# Java moss



## Frogsarefun (Nov 25, 2015)

Just got Java moss for first time.
Would appreciate hint on growing this.
The store told me it is low light slow growing thinking of trying it in a five gallon tank with window light.

Thanks


----------



## jturner (Nov 26, 2014)

It is considered a low light plant but in my experience the more light the better. It can be grown aquatically or emersed. If you want it for a viv then growing it emersed is better to get the moss used to being exposed to air. Investing in some cheap bright LEDs like the Beamswork Evo quad will really get it to take off.


----------



## Jjl (Feb 2, 2014)

This isn't as much of a tip as a warning, but Java moss won't adopt a compact growth pattern. It has a permanent stringy look that some people dislike, and once they find out, it's a pain to remove.


----------



## inka4040 (Oct 14, 2010)

Agreed. 

Basically all of the commonly traded aquarium mosses are equally vigorous when grown terrestrially. Do yourself a favor and get something like christmas, peacock, or weeping moss.
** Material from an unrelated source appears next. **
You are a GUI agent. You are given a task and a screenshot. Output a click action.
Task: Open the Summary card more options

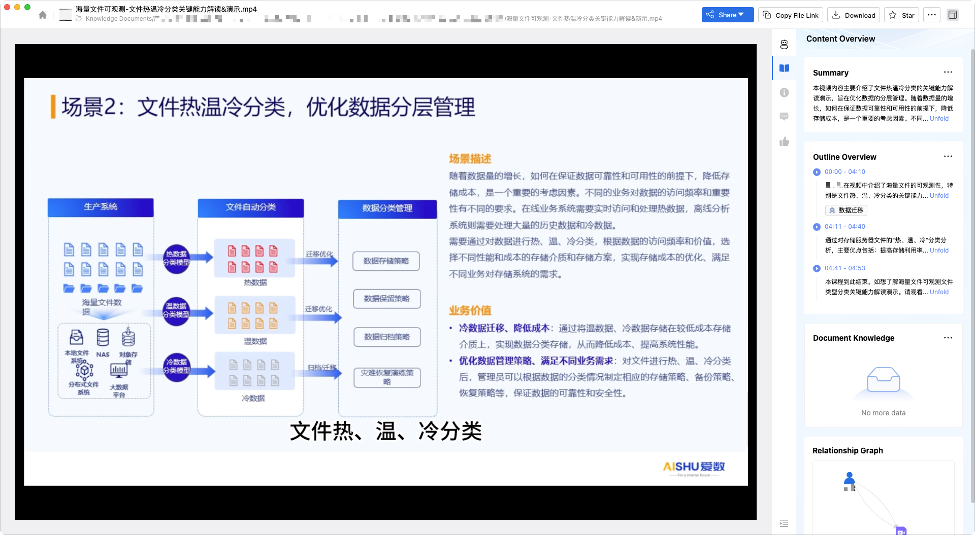(946, 73)
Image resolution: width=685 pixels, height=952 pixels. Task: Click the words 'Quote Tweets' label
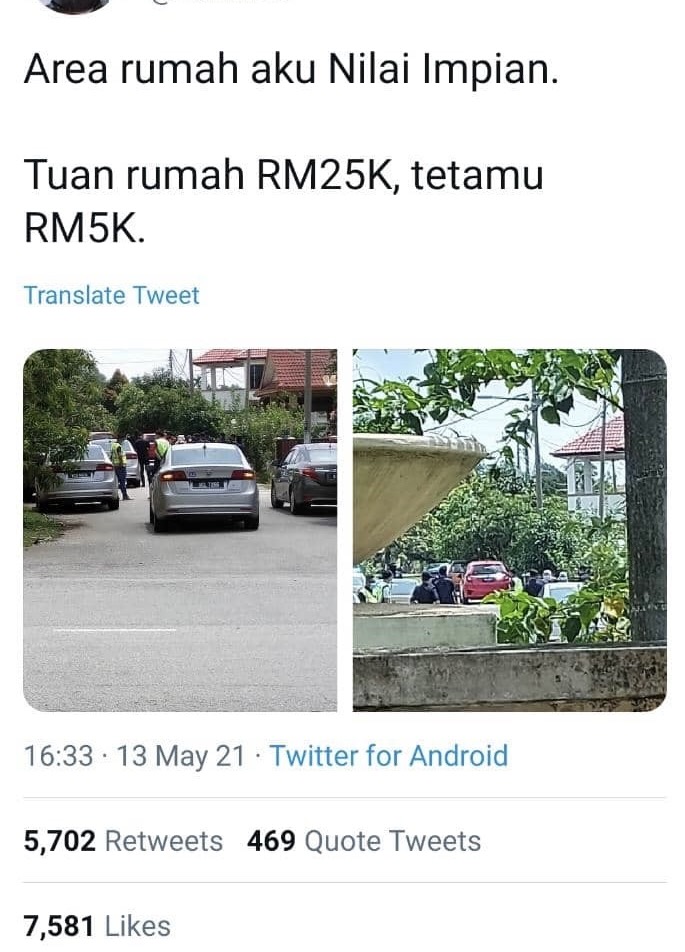392,841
Better something pretty take over a tank than regular java moss. 

In my experience, given sufficient moisture and light, the taxiphyllum type mosses are nigh indestructible.


----------



## Frogsarefun (Nov 25, 2015)

Thanks so much.
I think I will just use it for tadpoles.
Had no idea would grow terrestrially, I may try a small area just because I can


----------



## inka4040 (Oct 14, 2010)

The only one I can think of that wouldn't prefer terrestrial life is fontinalis, which is a true aquatic. Otherwise, all of the aquarium mosses are terrestrial species that just happen to be able to grow under water.


----------



## TJ_Burton (Jul 22, 2015)

There is some quick reading on Java (Taxiphyllum) and Christmas moss here:

Growing Taxiphyllum & Vesicularia Moss Terrestrially

I use both in my vivs and it does a fantastic job of carpeting or creating little pillows.


----------